[Selected excerpt]

Really cool approach to the containment problem. The insight about "capping the blast radius of a confused agent" resonates - decision fatigue is real when you're constantly approving agent actions.
The exfiltration controls are interesting. Have you thought about extending this to rate limiting and cost controls as well? We've been working on similar problems at keypost.ai - deterministic policy enforcement for MCP tool calls (rate limits, access control, cost caps).
One thing we've found is that the enforcement layer needs to be in-path rather than advisory - agents can be creative about working around soft limits. Curious how you're handling the boundary between "blocked" and "allowed but logged"?
Great work shipping this - the agent security space needs more practical tools.

[/Selected excerpt]
[Study material]

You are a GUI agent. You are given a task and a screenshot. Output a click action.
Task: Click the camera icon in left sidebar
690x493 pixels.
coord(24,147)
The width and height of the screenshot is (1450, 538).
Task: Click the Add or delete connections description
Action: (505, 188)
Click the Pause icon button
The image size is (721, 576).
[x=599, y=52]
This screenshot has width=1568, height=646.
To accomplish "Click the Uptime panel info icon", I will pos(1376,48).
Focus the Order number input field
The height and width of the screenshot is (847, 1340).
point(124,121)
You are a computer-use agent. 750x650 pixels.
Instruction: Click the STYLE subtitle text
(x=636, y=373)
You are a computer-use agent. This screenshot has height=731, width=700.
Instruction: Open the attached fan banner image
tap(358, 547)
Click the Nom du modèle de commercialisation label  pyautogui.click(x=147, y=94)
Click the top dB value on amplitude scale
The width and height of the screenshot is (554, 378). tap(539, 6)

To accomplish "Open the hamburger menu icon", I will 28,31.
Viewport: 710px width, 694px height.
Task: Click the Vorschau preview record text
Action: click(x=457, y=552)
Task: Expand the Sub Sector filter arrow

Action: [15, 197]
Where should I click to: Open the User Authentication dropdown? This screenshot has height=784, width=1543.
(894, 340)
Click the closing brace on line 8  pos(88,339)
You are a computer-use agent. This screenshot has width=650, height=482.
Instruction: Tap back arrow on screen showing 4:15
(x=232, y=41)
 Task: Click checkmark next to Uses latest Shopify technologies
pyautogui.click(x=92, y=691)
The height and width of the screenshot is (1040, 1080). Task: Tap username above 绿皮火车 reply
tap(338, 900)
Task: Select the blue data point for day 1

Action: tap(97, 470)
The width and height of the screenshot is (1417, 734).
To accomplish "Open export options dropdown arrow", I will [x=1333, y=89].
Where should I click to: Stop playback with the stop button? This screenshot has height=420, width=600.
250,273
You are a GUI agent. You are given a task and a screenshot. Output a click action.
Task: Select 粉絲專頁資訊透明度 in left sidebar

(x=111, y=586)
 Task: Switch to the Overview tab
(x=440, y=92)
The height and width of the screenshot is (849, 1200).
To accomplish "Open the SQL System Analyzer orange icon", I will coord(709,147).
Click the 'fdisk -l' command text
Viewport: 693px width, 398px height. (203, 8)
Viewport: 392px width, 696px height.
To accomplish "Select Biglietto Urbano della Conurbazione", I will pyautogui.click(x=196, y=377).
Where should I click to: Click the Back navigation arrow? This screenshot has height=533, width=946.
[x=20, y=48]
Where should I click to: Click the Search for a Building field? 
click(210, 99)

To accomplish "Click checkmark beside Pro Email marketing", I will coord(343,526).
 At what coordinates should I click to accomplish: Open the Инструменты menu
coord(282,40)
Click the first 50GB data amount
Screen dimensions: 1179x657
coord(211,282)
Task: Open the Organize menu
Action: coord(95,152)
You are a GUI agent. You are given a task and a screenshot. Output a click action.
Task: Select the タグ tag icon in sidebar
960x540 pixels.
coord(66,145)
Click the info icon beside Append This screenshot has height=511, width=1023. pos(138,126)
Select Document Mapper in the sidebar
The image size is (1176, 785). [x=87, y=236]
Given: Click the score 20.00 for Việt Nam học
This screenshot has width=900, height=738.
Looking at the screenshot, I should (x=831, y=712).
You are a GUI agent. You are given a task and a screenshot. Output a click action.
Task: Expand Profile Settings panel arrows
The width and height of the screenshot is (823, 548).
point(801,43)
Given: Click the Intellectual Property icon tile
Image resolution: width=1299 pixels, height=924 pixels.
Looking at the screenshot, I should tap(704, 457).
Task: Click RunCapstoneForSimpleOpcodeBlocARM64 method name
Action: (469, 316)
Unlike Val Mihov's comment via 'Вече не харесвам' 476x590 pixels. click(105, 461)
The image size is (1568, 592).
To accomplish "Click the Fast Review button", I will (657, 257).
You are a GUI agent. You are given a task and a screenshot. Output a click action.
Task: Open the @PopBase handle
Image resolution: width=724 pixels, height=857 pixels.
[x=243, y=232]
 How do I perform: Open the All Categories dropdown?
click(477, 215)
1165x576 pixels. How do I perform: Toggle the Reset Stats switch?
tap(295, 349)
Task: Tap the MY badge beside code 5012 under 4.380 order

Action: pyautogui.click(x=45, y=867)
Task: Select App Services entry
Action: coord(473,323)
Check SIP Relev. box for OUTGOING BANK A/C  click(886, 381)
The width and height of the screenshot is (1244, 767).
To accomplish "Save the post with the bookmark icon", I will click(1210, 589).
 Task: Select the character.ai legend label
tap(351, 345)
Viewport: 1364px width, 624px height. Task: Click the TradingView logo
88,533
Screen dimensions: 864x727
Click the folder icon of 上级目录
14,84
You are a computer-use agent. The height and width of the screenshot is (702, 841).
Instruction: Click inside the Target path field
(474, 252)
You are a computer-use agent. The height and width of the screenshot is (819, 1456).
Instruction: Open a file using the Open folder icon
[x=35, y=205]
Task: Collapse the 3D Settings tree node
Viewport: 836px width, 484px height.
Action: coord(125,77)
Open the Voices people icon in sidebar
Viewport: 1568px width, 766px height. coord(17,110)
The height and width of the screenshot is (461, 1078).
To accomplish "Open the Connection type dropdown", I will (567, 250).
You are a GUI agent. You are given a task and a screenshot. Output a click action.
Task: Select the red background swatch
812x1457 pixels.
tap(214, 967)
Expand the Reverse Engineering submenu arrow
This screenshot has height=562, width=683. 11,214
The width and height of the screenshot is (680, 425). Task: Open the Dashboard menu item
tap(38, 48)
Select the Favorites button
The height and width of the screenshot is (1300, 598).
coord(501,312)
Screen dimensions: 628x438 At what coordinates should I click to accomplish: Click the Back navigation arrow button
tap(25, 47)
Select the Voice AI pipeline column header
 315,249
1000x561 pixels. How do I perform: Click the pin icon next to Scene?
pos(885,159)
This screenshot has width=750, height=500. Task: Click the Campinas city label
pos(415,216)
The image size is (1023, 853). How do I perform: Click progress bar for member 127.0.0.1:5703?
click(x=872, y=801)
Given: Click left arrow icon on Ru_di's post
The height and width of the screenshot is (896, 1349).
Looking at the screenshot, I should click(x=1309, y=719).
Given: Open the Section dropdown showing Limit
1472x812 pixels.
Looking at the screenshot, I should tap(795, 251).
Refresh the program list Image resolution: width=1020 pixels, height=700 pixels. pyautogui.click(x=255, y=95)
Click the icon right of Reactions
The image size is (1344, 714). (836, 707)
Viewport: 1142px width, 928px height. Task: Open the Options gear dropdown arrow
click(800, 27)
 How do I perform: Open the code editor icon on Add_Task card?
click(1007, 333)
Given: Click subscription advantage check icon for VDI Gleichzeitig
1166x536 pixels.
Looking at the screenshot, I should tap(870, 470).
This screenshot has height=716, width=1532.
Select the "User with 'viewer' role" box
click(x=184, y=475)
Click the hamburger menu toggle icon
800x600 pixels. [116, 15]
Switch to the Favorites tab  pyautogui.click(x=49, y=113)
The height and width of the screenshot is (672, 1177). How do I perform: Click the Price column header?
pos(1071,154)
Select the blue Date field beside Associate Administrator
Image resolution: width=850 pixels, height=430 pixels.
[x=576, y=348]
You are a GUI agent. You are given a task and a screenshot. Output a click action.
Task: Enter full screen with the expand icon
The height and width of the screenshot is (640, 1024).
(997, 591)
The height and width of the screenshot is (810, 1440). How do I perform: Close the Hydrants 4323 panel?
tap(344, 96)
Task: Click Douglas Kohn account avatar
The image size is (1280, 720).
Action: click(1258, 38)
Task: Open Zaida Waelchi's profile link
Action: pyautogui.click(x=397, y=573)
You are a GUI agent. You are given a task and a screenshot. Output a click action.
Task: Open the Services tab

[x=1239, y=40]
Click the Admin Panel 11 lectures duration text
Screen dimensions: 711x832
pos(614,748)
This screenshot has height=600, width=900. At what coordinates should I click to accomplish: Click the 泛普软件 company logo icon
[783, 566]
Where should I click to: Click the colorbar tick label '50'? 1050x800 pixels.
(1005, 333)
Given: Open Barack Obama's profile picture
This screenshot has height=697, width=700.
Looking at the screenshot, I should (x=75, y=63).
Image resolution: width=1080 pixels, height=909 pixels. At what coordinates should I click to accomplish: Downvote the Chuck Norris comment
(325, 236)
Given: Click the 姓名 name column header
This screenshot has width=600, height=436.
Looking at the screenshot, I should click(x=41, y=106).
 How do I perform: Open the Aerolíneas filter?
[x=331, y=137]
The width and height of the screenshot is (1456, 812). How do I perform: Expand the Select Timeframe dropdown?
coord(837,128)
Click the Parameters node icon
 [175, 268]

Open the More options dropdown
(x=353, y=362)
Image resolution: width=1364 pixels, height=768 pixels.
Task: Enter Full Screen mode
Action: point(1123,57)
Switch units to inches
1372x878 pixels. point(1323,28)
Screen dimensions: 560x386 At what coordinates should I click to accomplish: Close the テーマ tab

[/Study material]

**Complete the following:**
**1.** Do these statements agree with the forum comment on agent containment? For each, answer yes or no and quote the words from the comment that decide it. (a) The commenter holds that enforcement should be advisory rather than in-path. (b) Keypost.ai works on rate limits, access control, and cost caps for MCP tool calls. (c) The commenter describes decision fatigue as real.
**2.** In the forum comment on agent containment, what does the commenter say agents can be creative about?
**3.** Write the next part of the forum comment on agent containment, starting after its final sentence.
The rows have no connection to the forum comment on agent containment.

**Task responses:**
**1.**
(a) No: "the enforcement layer needs to be in-path rather than advisory"
(b) Yes: "deterministic policy enforcement for MCP tool calls (rate limits, access control, cost caps)"
(c) Yes: "decision fatigue is real when you're constantly approving agent actions"

**2.** Working around soft limits.

**3.**
“Decision fatigue” I don’t want to decide how to respond to this
Thank you! Rate limits are an interesting topic with Claude Code right now. The Max subscription has them, and the API does not; but the Max subscription is an all-you-can-eat buffet, and the API is not. yolo-cage was built to be compatible with the Max subscription while remaining TOS-compliant because it wraps the official CLI with no modifications. That has so far meant for me that the experience is _too_ rate limited.
That said, I have not yet started playing with MCP servers. I suspect that they are completely broken inside yolo-cage right now, as they almost certainly get stopped by the proxy.